Thursday, September 15, 2005

Schroth and Autometer and Aubrey / Alistair

I've now competed in a speed-based event in my MINI. I participated in Sunday's Autocross, and boy oh boy did I have fun. I got a wicked sunburn, but I had fun. And I'm doing it again!

The harnesses made all the difference in the world. Previously, to keep my butt in place, I had to push my arms hard against the steering wheel, my knees against the sides of the cockpit, and my left foot hard against the dead-pedal. On Sunday, with the harnesses in and drawn tight enough to reduce circulation, I was free to just drive the car.

I was surprised that, over 6 runs, I never upset a cone or veered off course, although I went through a bunch of rubber. The course began with a zig left and a zag right, followed by a short downhill slalom, a sweeping uphill left 180, a very short straight, a sweeping downhill left 180, slaloms again, the uphill again, a hard brake, a hard left, and then a quick launch to the finish line. Amazingly, I didn't come in last place. The little Cooper showed its teeth, and while my times were nowhere near record-breaking, they demonstrated that this car can be mean. I was only .05 seconds off the best time of a Cooper S. Of course, he was competing in a stock class, and I was competing in a virtually unlimited class, but I think that, with a little more experience (and perhaps a performance driving school), I might be able to post some really good times.

My fastest run was 34.402 seconds, and my slowest run was 36.418; just 2.016 seconds difference. But, watching the videos, that 2 seconds is fairly easy to see. I need to see if there's a way I can make a split-screen video of the fastest and slowest runs.

As mentioned, I got lots of tire squeals, managed to get her a little bit sideways (on purpose), and had an absolute blast. I can't wait for registration to open for the next one.

---

I have now received my AutoMeter gauges, but they're going to be tricky to install. I don't have the highest expectations, but they will at least be in the car for the British Car Show on Sunday. I hope to have them both functional by the autocross on the 25th, as one of them directly measures lateral G-forces, and I would like to know exactly what I'm doing to the car on these runs.

---

Enough geekdom. Amanda is edging closer to the third trimester, and we still haven't fully settled on a name. Or perhaps I mean that I still haven't fully settled on a name. I like Aubrey (I just mistyped it "Aubrye", and thought it looked really cool). Really, I do. But it's so inexorably tied to Jack Aubrey that I might have trouble over time. I think it's also a name that I would tire of saying. But it's such a classic and classy name. Full of power and history. It's a name that I associate with emotional and physical fortitude.

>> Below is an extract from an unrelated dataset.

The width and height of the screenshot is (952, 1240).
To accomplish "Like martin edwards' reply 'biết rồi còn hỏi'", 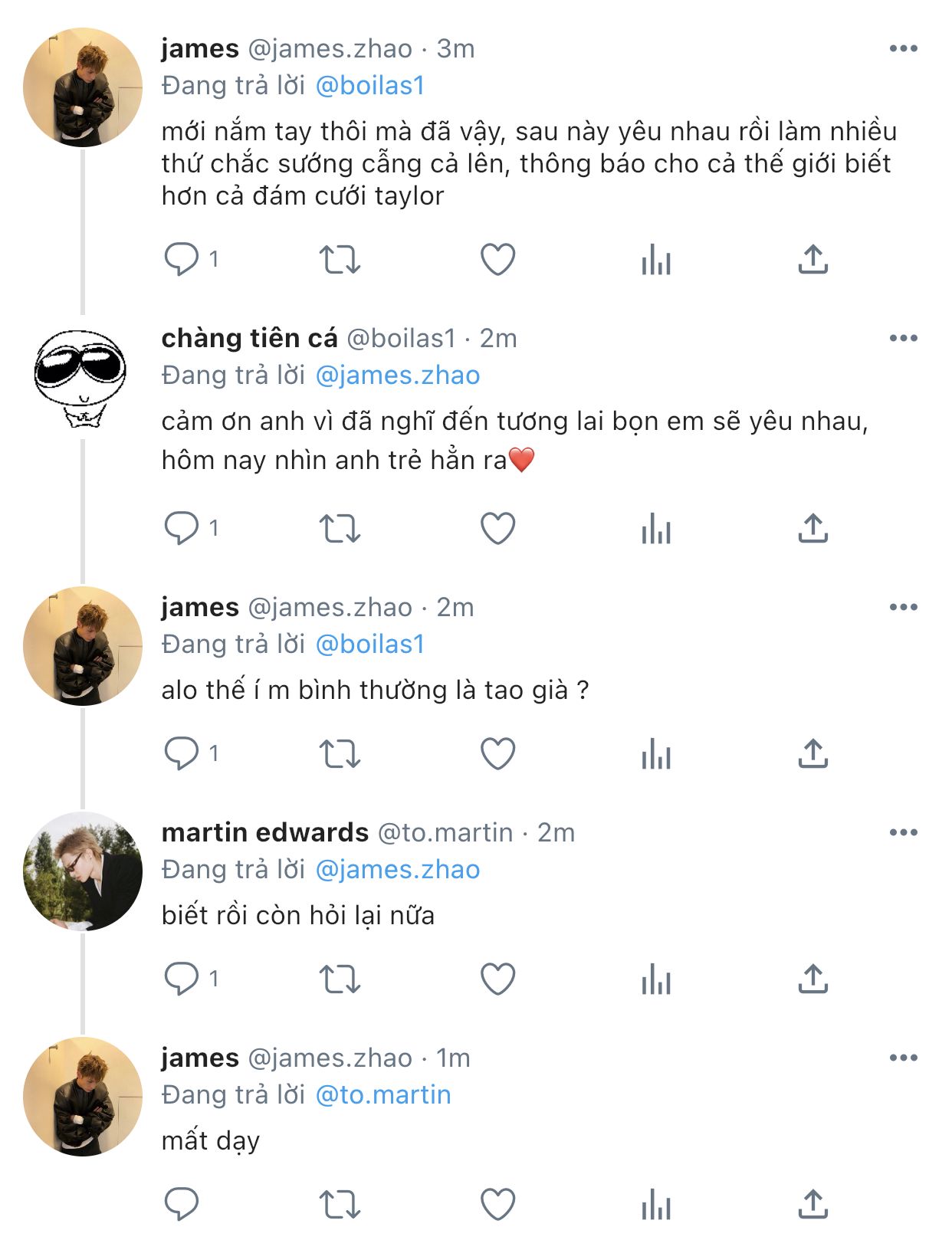I will tap(497, 979).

Alistair, on the other hand, lends more to intellectualism and royalty. Yes, it's tainted by the famous Satanist, but every name has been assigned to at least one ill-bred fellow, right? Just think about all the poor folks named Adolf, Saddam, Fidel, or Kim. We can't hold the circumstances of history against them just because they share a name with a tyrant.

Both are the types of names that children often eschew in favor of their more mundane middle names (which, for Lumpy, will most likely be Paul, in honor of my grandfather: Albert Paul Chamberlain).

So which is it: Aubrey Paul Amos or Alistair Paul Amos? There's always the dark horse: Addison Paul Amos.

We've looked over scads of more pedestrian names, and they just don't ring true with either of us.